## [Prompt A]
List every four-digit year that appears in the Buick wagon story, in order of first appearance.
## [Prompt B]
According to the Buick wagon story, how much was paid for the car?
## [Prompt C]
Reproduce part of the Buick wagon story word for word. Begin at the words "I was finishing" and stop after "on a trailer.".

## [Text provided]
--- start ---

Jim & Mary Hull


1957 Buick Caballero Estate Wagon



As with so many cars, the journey with my 1957 Buick Wagon started a long time ago.

I was finishing up the paint on my 1929 Ford roadster in 1989 when the thought of purchasing a wagon entered my mind. Naturally, the first thing I thought of was a Nomad. Searching for a car in the local Auto Trader Magazine and Hemmings, I decided that a Nomad was well out of my financial reach. I considered 1957 Buick wagons, but they too, were more than I could afford or were out of state.

A friend of mine, Bill King, who loves to help other people spend their money, found my Buick in the back lot of J.B. Donaldson, the guy who restores steering wheels and advertises in Hemmings and suggested that we should go look at it. It’s interesting that when you first see at a car you’ve been searching for it always looks beautiful. And so, it was with the Buick. A deal was struck for $1200, and we hauled the car away on a trailer.

Once home, I realized just how many parts were missing from the car and how bad it really was. There had at one time been an interior fire and the roof looked like a washboard. There were no interior or trim parts. In fact, just about everything that could be removed from the car with a screwdriver and a socket set was missing and in 1990, the parts were almost as difficult to find as they are today. On the bright side, there wasn’t one speck of rust on the car and other than the roof, which would take me a week of heat shrinking and hammer and dolly work, it was pretty straight.

--- end ---

## [Information provided]
--- start ---

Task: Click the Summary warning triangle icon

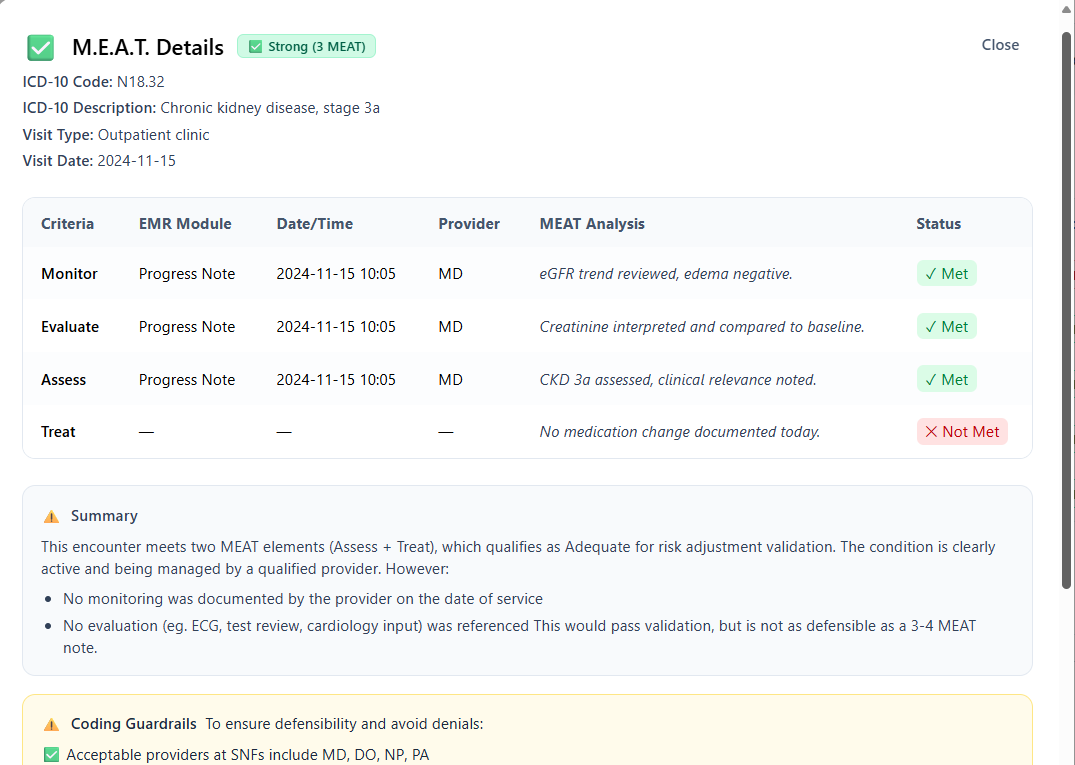Action: [51, 517]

--- end ---

## [Exercise answer A]
1957, 1929, 1989, 1990

## [Exercise answer B]
$1200.

## [Exercise answer C]
I was finishing up the paint on my 1929 Ford roadster in 1989 when the thought of purchasing a wagon entered my mind. Naturally, the first thing I thought of was a Nomad. Searching for a car in the local Auto Trader Magazine and Hemmings, I decided that a Nomad was well out of my financial reach. I considered 1957 Buick wagons, but they too, were more than I could afford or were out of state.

A friend of mine, Bill King, who loves to help other people spend their money, found my Buick in the back lot of J.B. Donaldson, the guy who restores steering wheels and advertises in Hemmings and suggested that we should go look at it. It’s interesting that when you first see at a car you’ve been searching for it always looks beautiful. And so, it was with the Buick. A deal was struck for $1200, and we hauled the car away on a trailer.